Lookin' down on my soul now
Tell me I'm in control now
Tell me I can live long and I can live wrong and I can live right
And I can sing songs and I can unite with you that I love, you that I like
Look at my life and tell me I fight.”
— Kendrick Lamar from Flying Lotus’s “Never Catch Me”
On the evening of Wednesday, June 17, faith was disrupted.
As common as it has become to see Black life treated with such disregard, this attack hurts the most and cuts the deepest. My eyes see very clearly the racial dynamics at play here, how yet again someone deemed Black bodies a threat and took it upon themselves to perform an act of terrorism on them. This has handicapped my faith in humanity. But my heart is not looking at the news, it is looking up in the sky, where I’m told Heaven is.
For those of us who go to church, part of the reason we do so is because we want to believe we will be inspired to be better people who contribute to a better world. We also go to strengthen our faith in the power of God’s love and ask that it keep us safe. But now I wonder where his power WAS that night. I may never know the answer, so instead I’ve been asking him a different question:
What do we do now?
From the moment we heard the news about nine people being shot during bible study in Charleston, South Carolina, we have been told to pray for them, for Mother’s Emanuel African Methodist Episcopal Church where the shooting took place, for the families of the victims, and for the survivors.
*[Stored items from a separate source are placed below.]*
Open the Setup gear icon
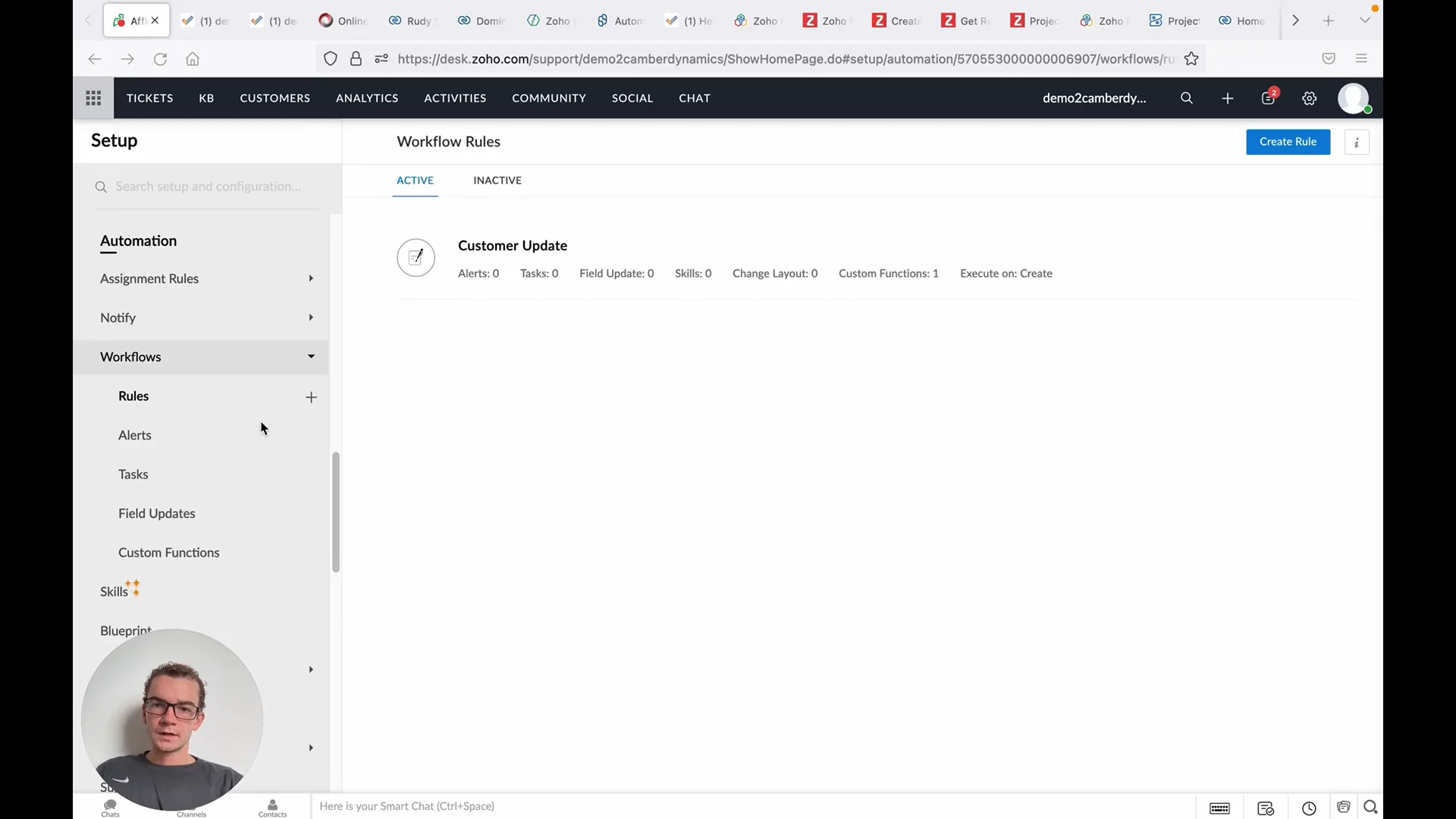Viewport: 1456px width, 819px height. tap(1310, 98)
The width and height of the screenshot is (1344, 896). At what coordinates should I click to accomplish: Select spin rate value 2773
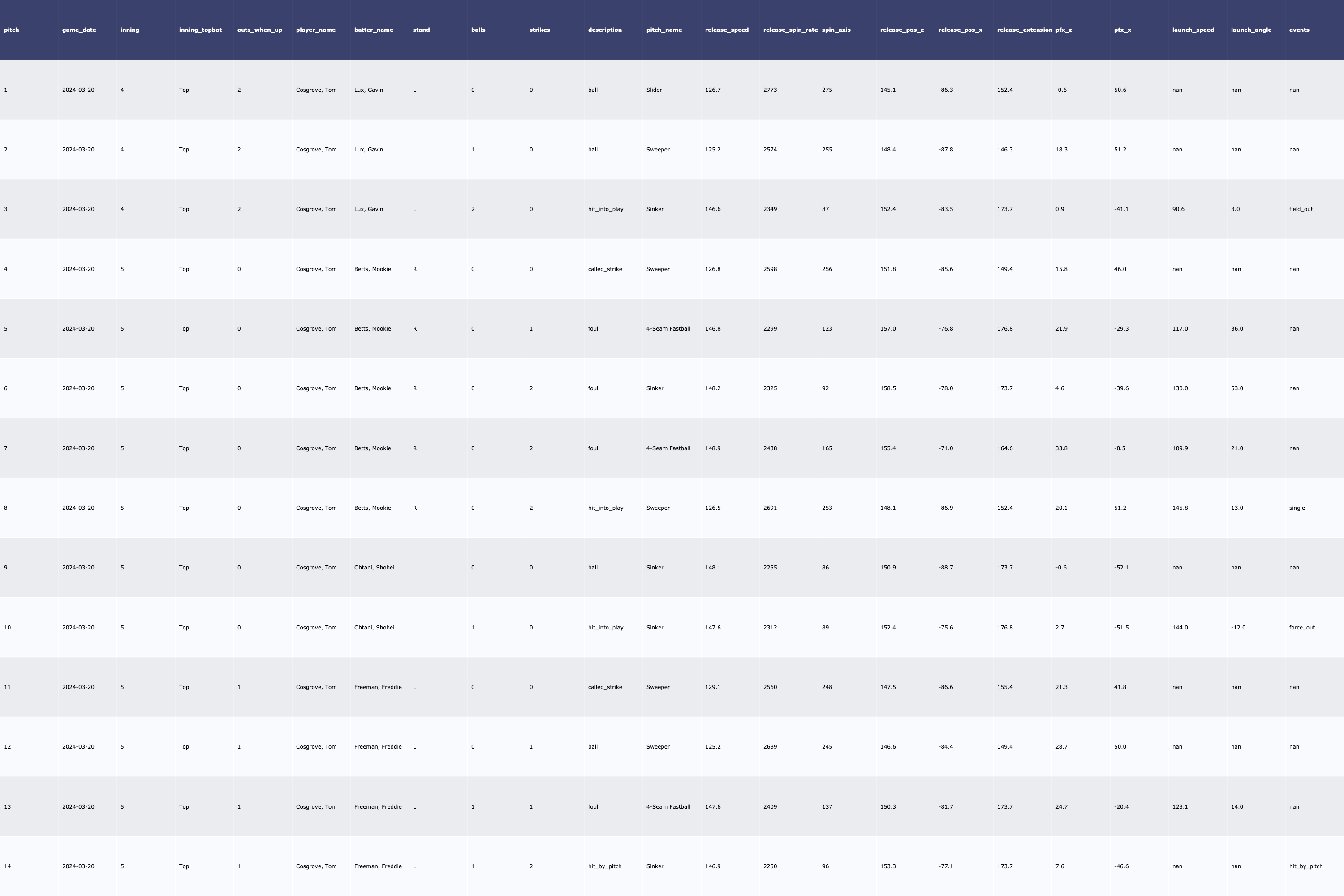tap(770, 90)
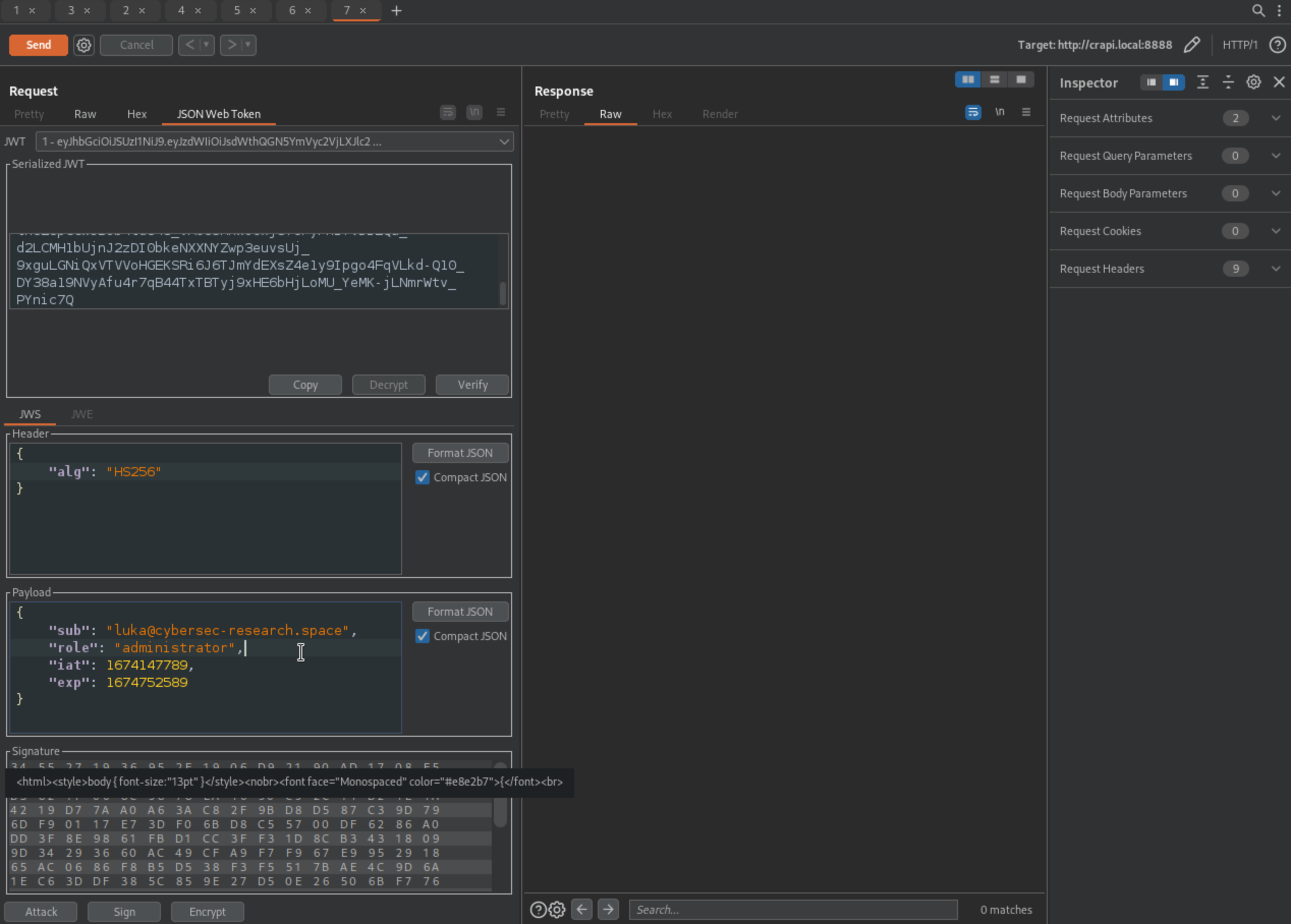This screenshot has height=924, width=1291.
Task: Uncheck Compact JSON for Header
Action: point(422,477)
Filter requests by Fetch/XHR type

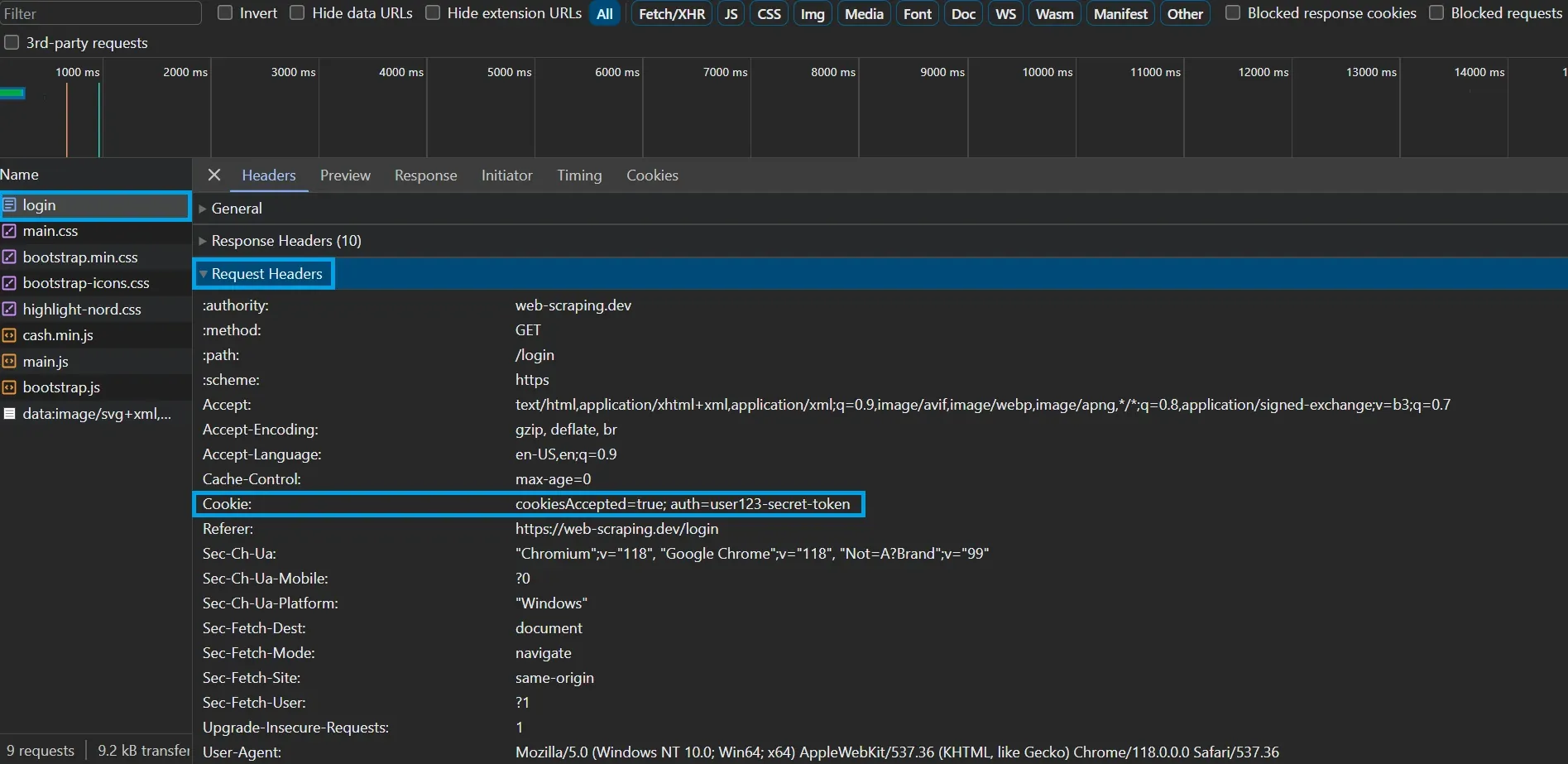pyautogui.click(x=670, y=12)
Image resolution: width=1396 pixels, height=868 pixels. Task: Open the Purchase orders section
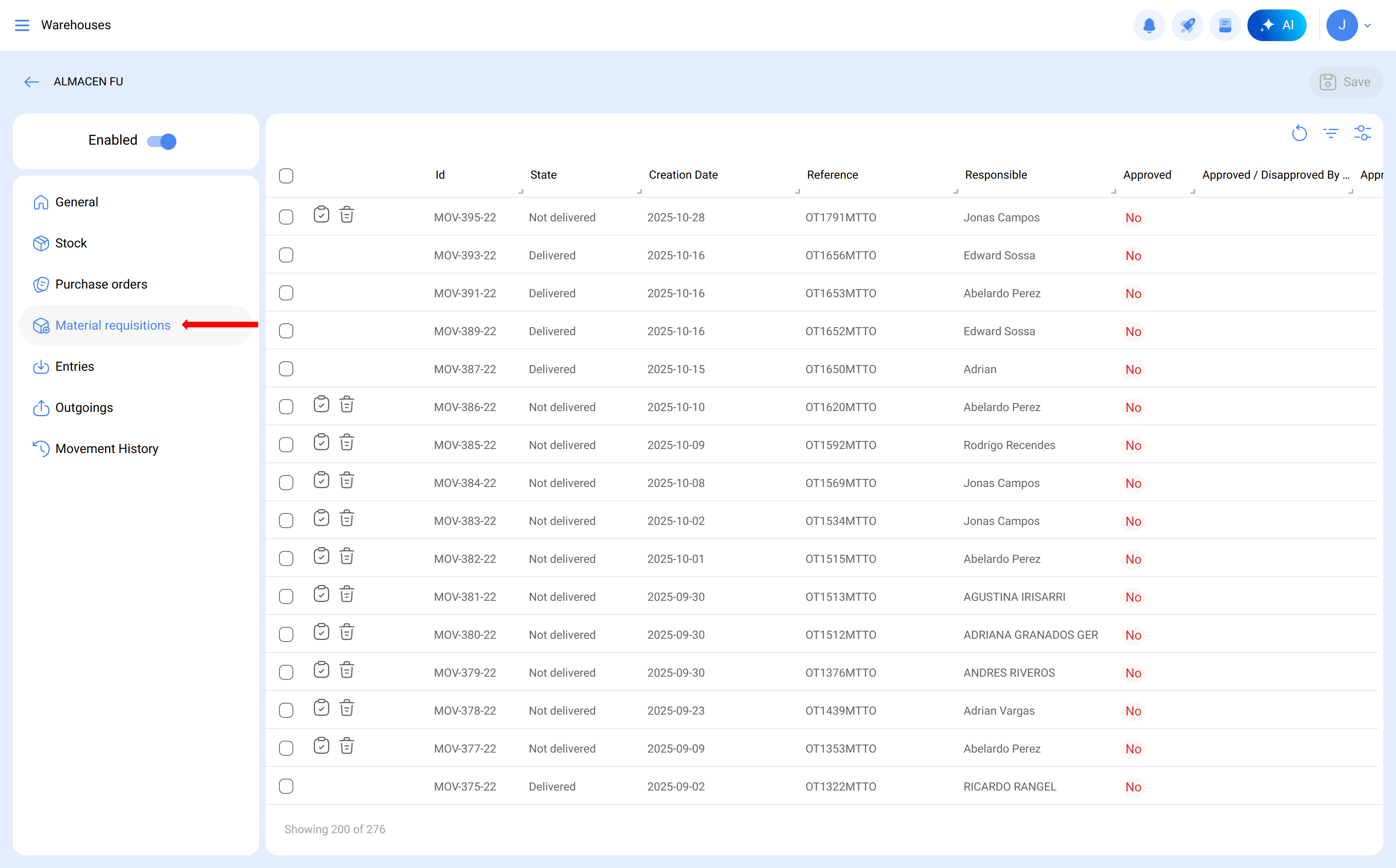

The tweegrams with scripture, the Facebook statuses and Tweets telling us to pray. I’ve seen them and never have they felt so hollow, so worthless. The sad irony of the "pray for Charleston" message is those folks were already praying, and they were killed while doing so.
“I’ll pray for you” is a common phrase we hear and say whenever we’re confronted with tragedy. Sometimes, we ask people to do the same for us. I say these things and I ask for them too because all my life I have been told to believe in the power of prayer. All my life I have believed in that power. The nine people who were killed in their home of worship, they believed in the power of prayer too, probably more than most. After all, that’s why they were there on a Wednesday, probably just getting off of work. That kind of dedication usually comes from people who have a deep desire to connect with Christ through prayer. They’re either there to study the good book or because they just needed their spiritual batteries recharged. I too have been to many mid-week services simply because I needed to call on God to help me make it to Sunday.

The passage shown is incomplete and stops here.